To do -
**a.** From the ruling, extract the passage from "Negligence and recoverability" to "or employees thereof.", copying it word for word.
**b.** In the ruling, who appoints the commissioners of the Advocates Complaints Commission?

Text -
[start]
13. According to the firm of Messrs. Wahito & Co. Advocates, they advised the Respondent/Applicant to appeal since they did not agree with the reasoning of the court. However, the Respondent/Applicant withdrew her instructions and instructed the firm of Messrs. Kembi Gitura & Co. Advocates. Consequently, the firm of Messrs. Wahito & Co. Advocates sought to discuss the issue of their legal fees with the Respondent/Applicant. However, upon her refusal to discuss the same, they sought to have the bill taxed. Further, that the Respondent/Applicant lodged a complaint at the Advocates Complaints Commission, which proceedings are still pending. Thus the suit herein is prejudicial.
14. The firm of Messrs. Wahito & Co. Advocates further contends that no form of negligence can be attributed to it. It is their case that if there is any form of negligence, then the Respondent/Applicant should file a suit as professional negligence is a cause of action. In that scenario, the Respondent /Applicant will be required to give full particulars of negligence. They associated themselves with the authorities cited by the applicant, and urged that the suit be dismissed with costs.
Discussion and Analysis
15. I have considered the parties’ depositions and submissions. The main issue before me is:
Whether costs alleged to be improperly incurred by an advocate, namely Messers Wahito & Company, on grounds that the advocate was negligent are recoverable under this application. The subsidiary issue is whether in light of the complaint filed by the applicant in this matter with the Advocates Complaints Commission, this application lies.
Negligence and recoverability of costs
16. Section 53 of the Advocates Act, Cap 16 establishes the Advocates Complaints Commission which consists of such commissioner(s) as are appointed by the President for the purpose of enquiring into complaints against any advocate, firm of advocates, or any member or employees thereof.
[end]
Available data -
[start]
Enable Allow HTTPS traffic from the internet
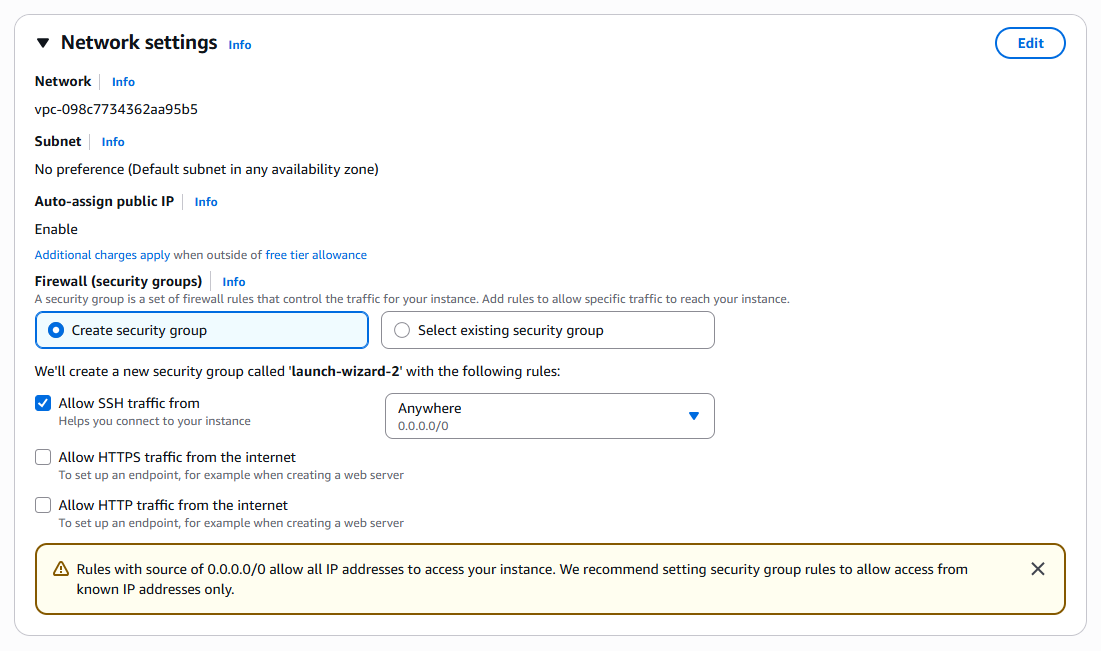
[end]
Completed exercise -
**a.**
Negligence and recoverability of costs
16. Section 53 of the Advocates Act, Cap 16 establishes the Advocates Complaints Commission which consists of such commissioner(s) as are appointed by the President for the purpose of enquiring into complaints against any advocate, firm of advocates, or any member or employees thereof.

**b.** The President